In looking at Cleveland Board of Education v. Loudermill, an 8-1 decision saying that a state cannot “remove a civil servant's property rights to employment before providing an opportunity for that worker to respond to the charges offered for his termination” becomes apparent that the largest legal issue with IMPACT would become that of firing teachers without cause. However, indirectly, through less than half as many teachers receiving raises in Ward 8 compared to Ward 3, the IMPACT system is continuing to disadvantage the most vulnerable school districts. Due to the opaque evaluation systems and transparency about the algorithm, issues of due process similar to that in Loudermill arise.

As big data becomes increasingly popular and opaque evaluation systems — be it in hiring decisions or KPIs — become more opaque, the consideration of how the law will adapt to protect vulnerable populations must be considered. 
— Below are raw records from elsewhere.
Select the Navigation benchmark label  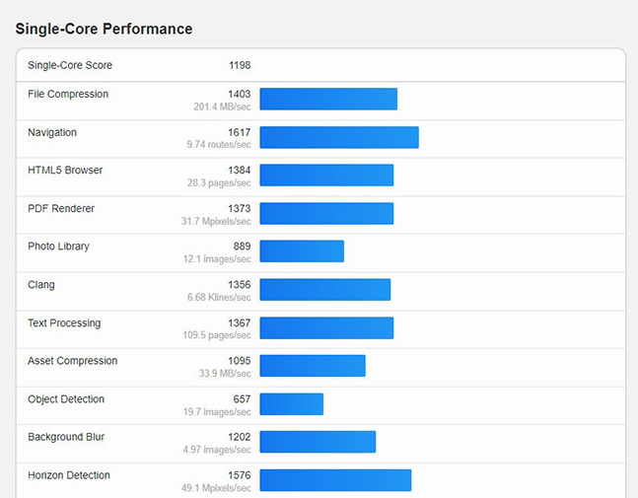[52, 132]
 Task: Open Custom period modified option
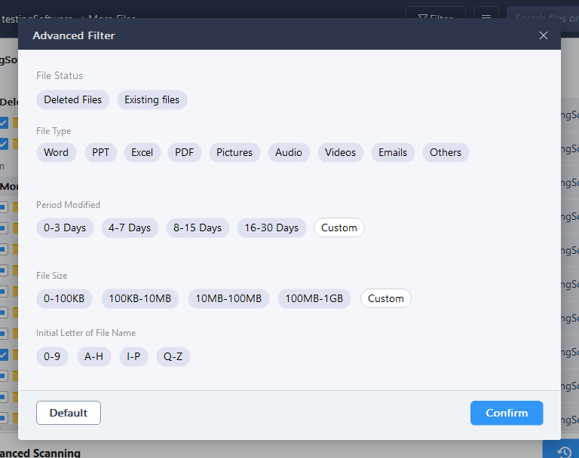339,227
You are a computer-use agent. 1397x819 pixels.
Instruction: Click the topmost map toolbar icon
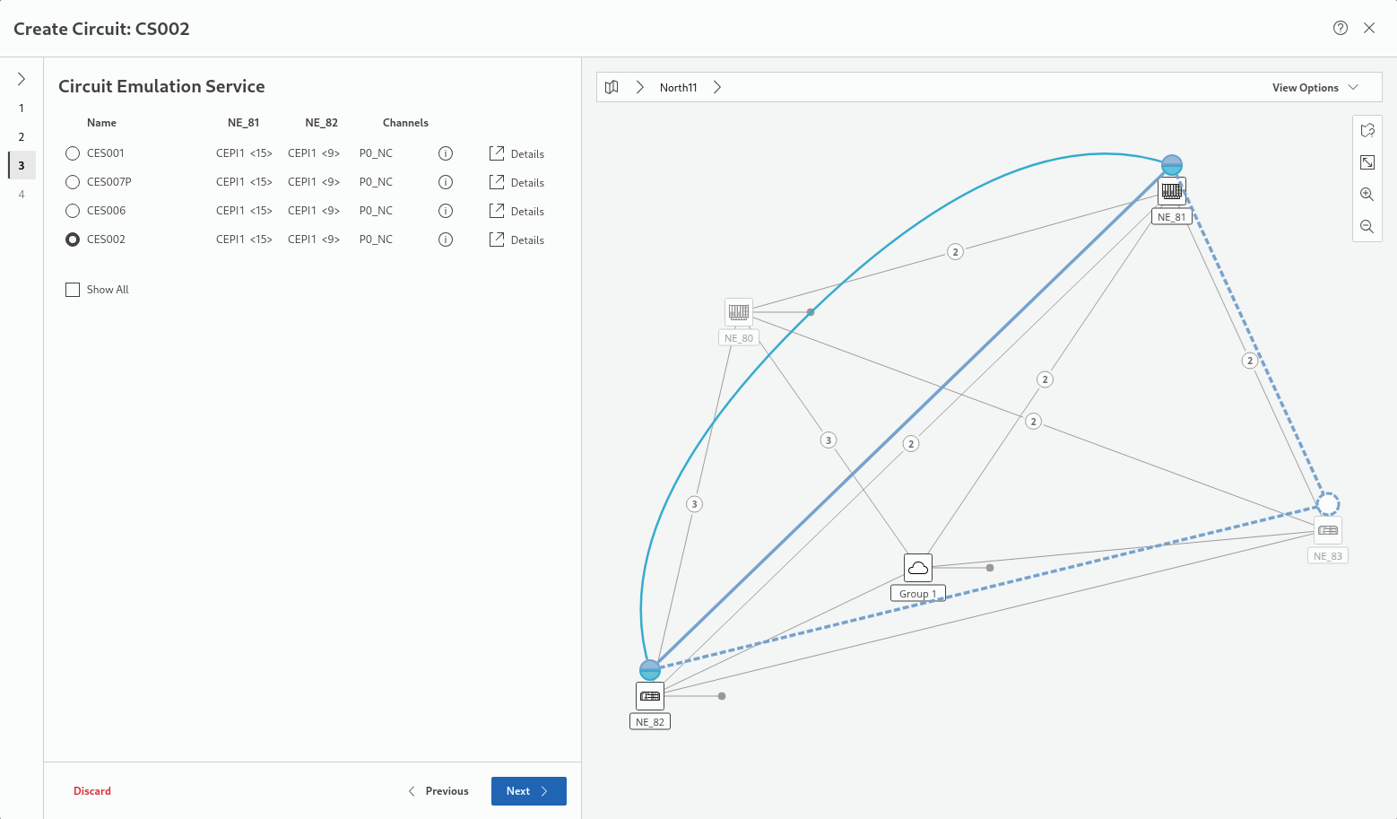[1367, 131]
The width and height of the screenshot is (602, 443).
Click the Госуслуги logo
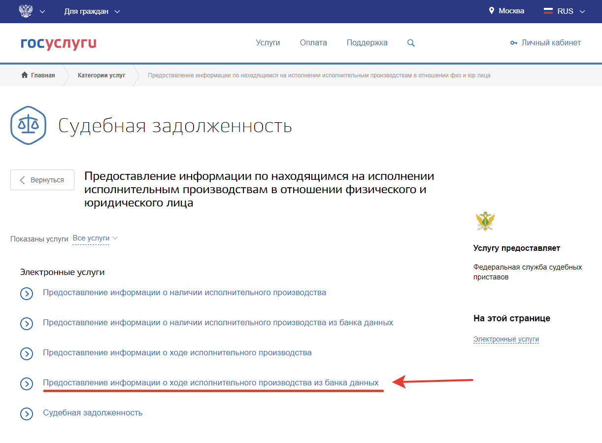point(58,43)
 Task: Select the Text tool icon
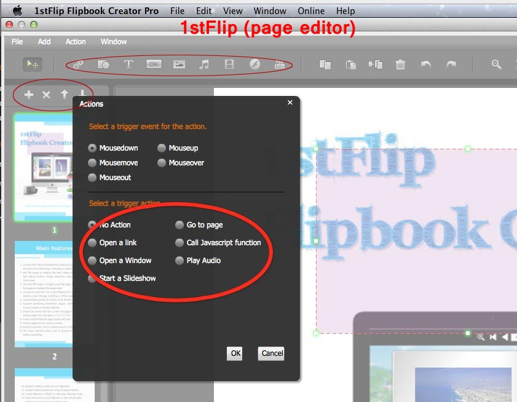pyautogui.click(x=128, y=64)
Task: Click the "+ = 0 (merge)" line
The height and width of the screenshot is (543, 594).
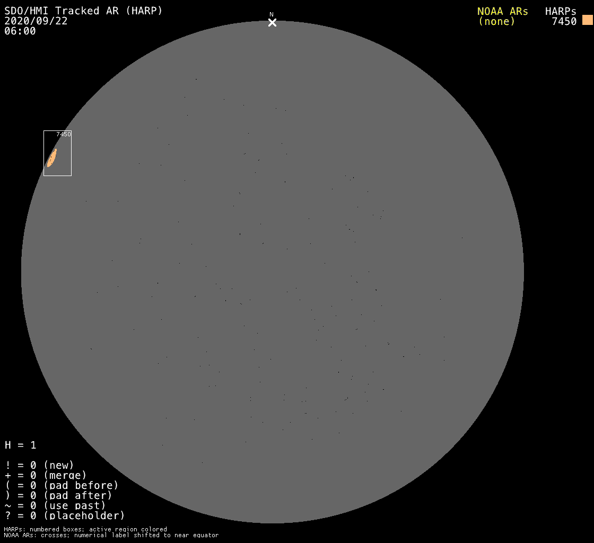Action: [x=46, y=475]
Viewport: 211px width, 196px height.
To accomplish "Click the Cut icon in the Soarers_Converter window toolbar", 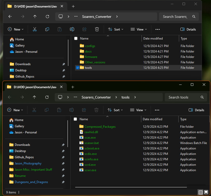I will [x=35, y=29].
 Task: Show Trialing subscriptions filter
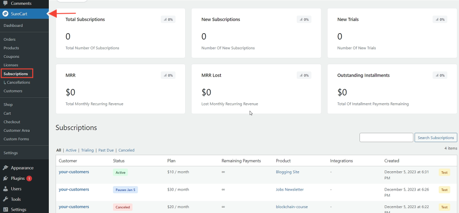click(87, 150)
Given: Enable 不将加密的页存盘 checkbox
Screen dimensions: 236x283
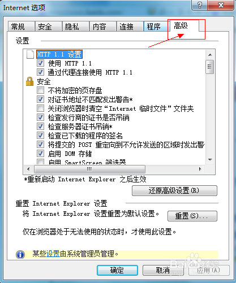Looking at the screenshot, I should 40,90.
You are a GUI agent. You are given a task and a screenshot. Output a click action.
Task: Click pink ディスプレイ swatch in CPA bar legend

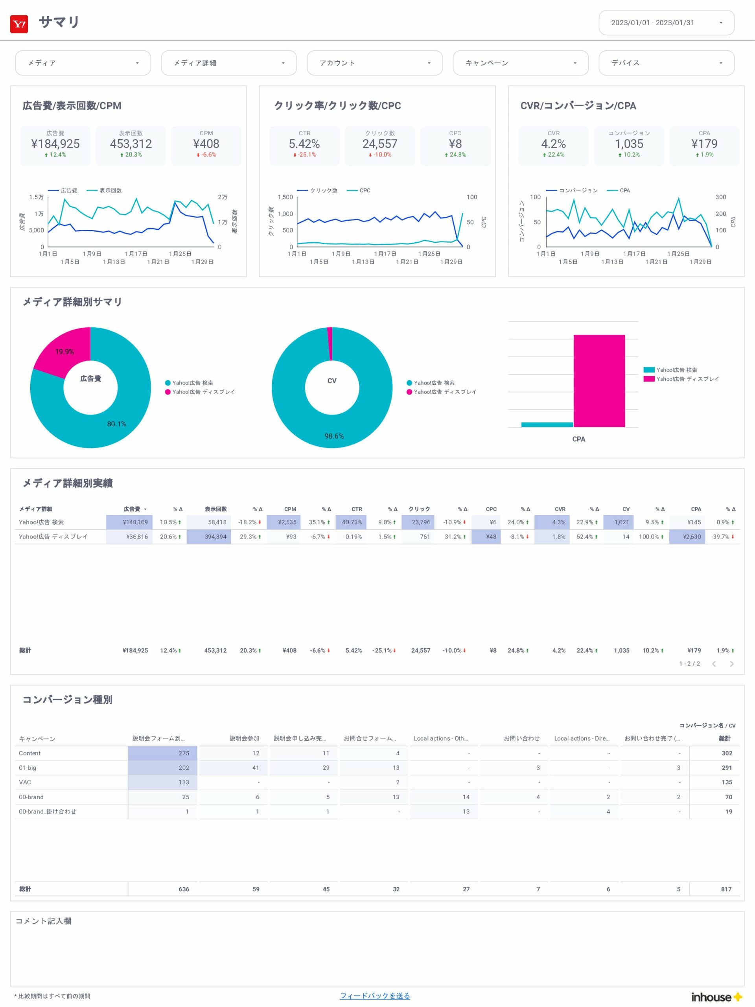tap(649, 379)
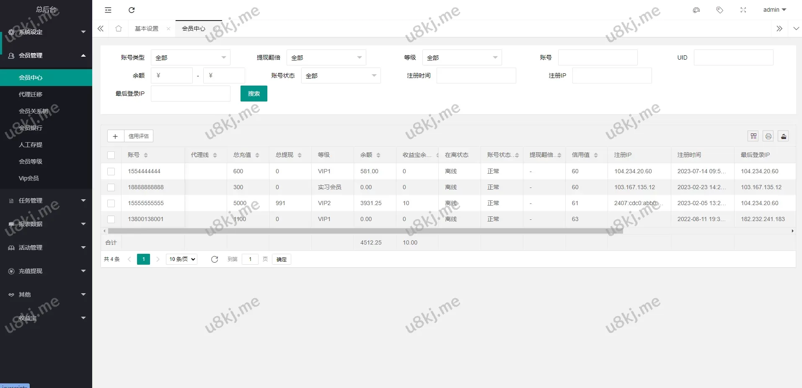Enter fullscreen using the expand icon
Viewport: 802px width, 388px height.
click(x=743, y=10)
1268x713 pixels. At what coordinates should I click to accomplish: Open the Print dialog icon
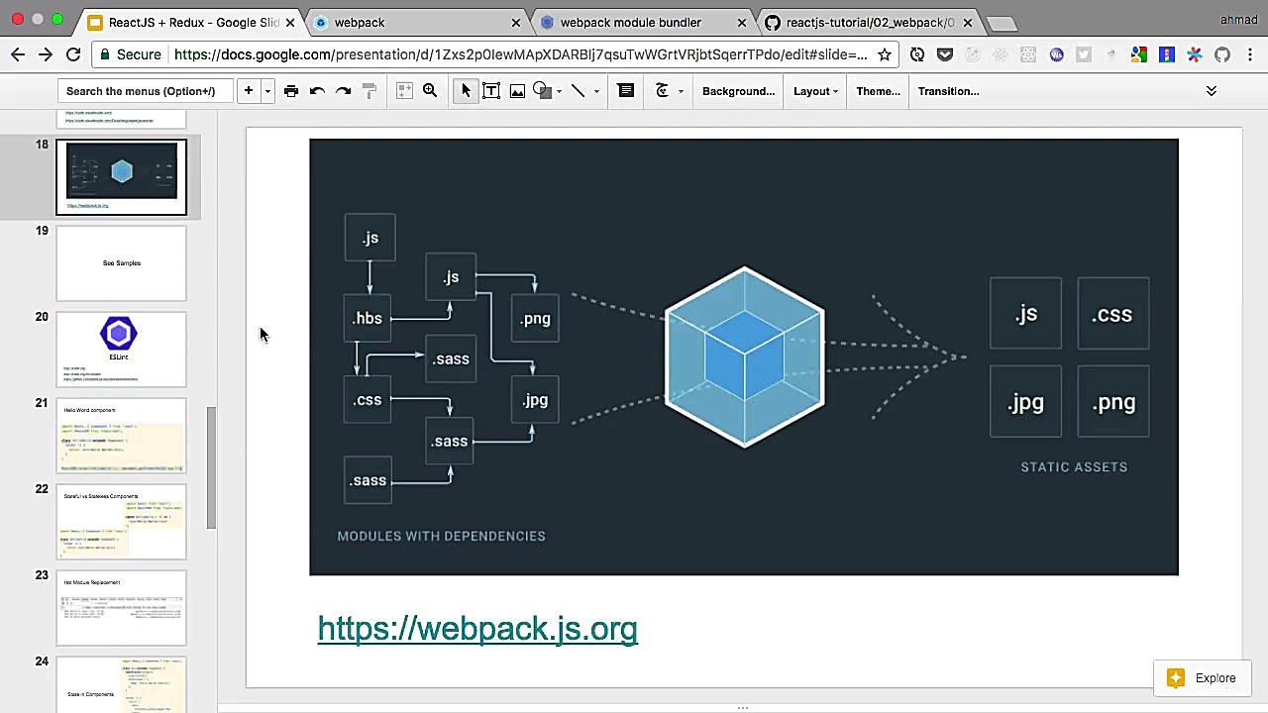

In 2009, the DCPS were faced with the challenge of reform. In a system failing to prepare more than 70% of its students for life beyond high school, change was necessary. IMPACT was a hasty choice that, being a plan aimed to “forge ahead [the] furthest and fastest” faced “criticism from those who say they are reckless.” Not only did the IMPACT system deal with early criticism, but throughout the running of the system, the criticism has evolved from that of concern about an overly punitive approach to one that disproportionately penalises lower income teachers based simply off the area in which they teach. As such, the imperative nature of implementing constitutional safeguards that evolve in order to ensure that growing involvements in big data – such as the use of opaque algorithmic evaluations – becomes clear insofar as not to impede the freedoms and rights to equal protection promised in the First and Fourteenth Amendments.